Well, you should distinguish between the library and the application. An IMGUI library is more complex to implement than an RMGUI library. IMGUI applications are much simpler to implement because most of the complexity has been moved into the library. It's always a personal decision as to how much time you want to invest in factoring out complexity like this, so I can understand if you don't consider it worthwhile to implement your own IMGUI library. I'm sure one day there will be readily available solutions for all the popular languages, so that people don't have to make the investment for themselves.

Note, however, that it's this kind of refactoring and abstraction that allows you to implement more complex applications, and to make them more flexible, so in fact IMGUI scales much better than RMGUI.

Also, in my experience, IMGUI allows a much better separation between model and view. With the observer pattern, the data you're observing has to be designed with that pattern in mind. With IMGUI, there's no such requirement.

Quote:Original post by Shinkage
IMGUIs are such the shiny new hammer of interface design these days. Everything looks like a nail!

To contribute my own take on things, they both have their uses, but in my experience IMGUI is better suited to simple interfaces and RMGUI better suited to complex. The problem I have with IMGUI is that to really optimize it you end up having to cache what amounts to a complete duplicate of program state behind the scenes inside the GUI library, or else you'll end up redoing a lot of the presentation logic every frame. Since I work on mobile devices mostly of late, that kind of footprint really isn't acceptable, nor is the inefficiency of NOT caching all that data.

Can you explain why you think RMGUI is better for complex GUIs? How much actual experience do you have with IMGUI? I'm just curious.

As for the caching, the data that an IMGUI caches is the same data that an RMGUI would store in the widget objects, so why is that less efficient?
Quote:Original post by MoundS
Can you explain why you think RMGUI is better for complex GUIs? How much actual experience do you have with IMGUI? I'm just curious.

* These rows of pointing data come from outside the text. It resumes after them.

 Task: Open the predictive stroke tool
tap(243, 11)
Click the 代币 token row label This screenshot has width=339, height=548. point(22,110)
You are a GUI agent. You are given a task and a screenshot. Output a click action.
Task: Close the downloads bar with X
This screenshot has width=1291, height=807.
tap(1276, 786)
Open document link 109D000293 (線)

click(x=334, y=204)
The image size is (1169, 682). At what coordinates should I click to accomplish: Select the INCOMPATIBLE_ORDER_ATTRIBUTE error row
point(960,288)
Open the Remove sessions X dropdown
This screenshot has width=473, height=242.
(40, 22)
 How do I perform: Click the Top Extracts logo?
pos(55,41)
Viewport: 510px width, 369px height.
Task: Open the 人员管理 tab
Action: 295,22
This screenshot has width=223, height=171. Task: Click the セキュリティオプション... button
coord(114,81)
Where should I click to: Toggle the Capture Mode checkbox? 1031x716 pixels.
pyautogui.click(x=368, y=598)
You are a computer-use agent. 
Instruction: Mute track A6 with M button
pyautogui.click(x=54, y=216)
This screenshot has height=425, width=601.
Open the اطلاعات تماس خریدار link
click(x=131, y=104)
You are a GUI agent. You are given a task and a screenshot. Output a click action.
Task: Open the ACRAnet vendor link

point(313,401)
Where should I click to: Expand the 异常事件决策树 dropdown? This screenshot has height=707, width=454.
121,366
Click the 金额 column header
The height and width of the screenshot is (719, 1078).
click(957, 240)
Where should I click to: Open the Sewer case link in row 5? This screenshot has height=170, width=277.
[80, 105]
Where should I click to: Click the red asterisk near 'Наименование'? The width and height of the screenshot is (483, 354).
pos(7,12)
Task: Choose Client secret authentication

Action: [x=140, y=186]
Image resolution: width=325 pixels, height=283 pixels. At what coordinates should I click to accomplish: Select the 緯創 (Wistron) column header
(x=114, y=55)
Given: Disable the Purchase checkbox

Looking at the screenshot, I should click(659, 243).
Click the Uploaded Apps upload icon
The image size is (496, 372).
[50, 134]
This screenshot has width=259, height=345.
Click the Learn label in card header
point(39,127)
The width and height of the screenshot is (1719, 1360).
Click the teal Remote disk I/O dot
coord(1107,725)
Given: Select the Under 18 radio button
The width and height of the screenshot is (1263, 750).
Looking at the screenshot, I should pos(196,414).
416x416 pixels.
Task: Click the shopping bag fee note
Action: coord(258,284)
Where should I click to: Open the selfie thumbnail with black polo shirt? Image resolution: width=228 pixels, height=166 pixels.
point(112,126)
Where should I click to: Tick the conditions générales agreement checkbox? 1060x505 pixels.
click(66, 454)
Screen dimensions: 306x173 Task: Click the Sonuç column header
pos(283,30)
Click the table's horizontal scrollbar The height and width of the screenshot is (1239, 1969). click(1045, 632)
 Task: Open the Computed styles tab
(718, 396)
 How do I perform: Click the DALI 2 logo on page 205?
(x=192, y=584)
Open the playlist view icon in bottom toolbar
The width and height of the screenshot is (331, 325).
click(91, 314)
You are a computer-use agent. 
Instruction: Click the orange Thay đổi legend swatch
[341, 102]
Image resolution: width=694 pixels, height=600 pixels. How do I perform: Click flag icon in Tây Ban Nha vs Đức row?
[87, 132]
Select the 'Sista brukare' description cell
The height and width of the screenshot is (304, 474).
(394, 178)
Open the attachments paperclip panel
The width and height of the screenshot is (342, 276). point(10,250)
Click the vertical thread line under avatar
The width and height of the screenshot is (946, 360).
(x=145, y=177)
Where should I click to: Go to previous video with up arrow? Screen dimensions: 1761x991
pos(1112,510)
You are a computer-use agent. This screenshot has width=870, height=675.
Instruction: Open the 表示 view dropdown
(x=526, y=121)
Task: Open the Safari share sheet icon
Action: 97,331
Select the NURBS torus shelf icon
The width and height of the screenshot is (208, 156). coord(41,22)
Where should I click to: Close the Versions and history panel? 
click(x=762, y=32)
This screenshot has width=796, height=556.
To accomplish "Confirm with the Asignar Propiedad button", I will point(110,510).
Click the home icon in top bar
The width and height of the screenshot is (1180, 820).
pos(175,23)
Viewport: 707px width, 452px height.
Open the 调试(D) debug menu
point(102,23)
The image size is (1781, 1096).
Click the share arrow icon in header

As for the caching, the data that an IMGUI caches is the same data that an RMGUI would store in the widget objects, so why is that less efficient?


So if the IMGUI is caching the same data that a RMGUI would store in its widget objects, what you really have is just an IM facade over an RM implementation. So if it really amounts just to your preferred syntactic sugar one way of the other, here is why I don't favor IMGUIs for sufficiently complex interfaces:
if(button1()) {}if(button2()) {}...if(button132()) {}...

Fill in the ellipses there with several score various widgets and logic, and then call this all every frame. Here's an observation of mine from past UI design: in a complex UI, most of the time nothing happens. In other words, for any given widget in any given frame, odds are that its state will be the same as it was last frame. In simpler UIs this isn't the case so much. Think the difference between Eve Online or Civilization (complex) and Quake (simple) to see what I'm getting at here.

So anyway, that's why I favor IMGUIs less for sufficiently complex interfaces: the kind of neurotic polling and updating the IM paradigm does every frame just becomes wasteful. This can get especially bad if your interface logic is partly implemented in some kind of scripting language (as the case with my current project), where calling in to the script isn't an especially cheap operation.

Well, that's my thinking and experience behind that claim I made at least :)
Quote:Original post by Shinkage
So anyway, that's why I favor IMGUIs less for sufficiently complex interfaces: the kind of neurotic polling and updating the IM paradigm does every frame just becomes wasteful.
Why do you feel it is necessary to continually poll/update your IMGUI? Treat it exactly as you would any RMGUI, and only update when input is available, or when you need to redraw. Better yet, make your IMGUI multi-pass, so that you only invoke the necessary portion on input/drawing.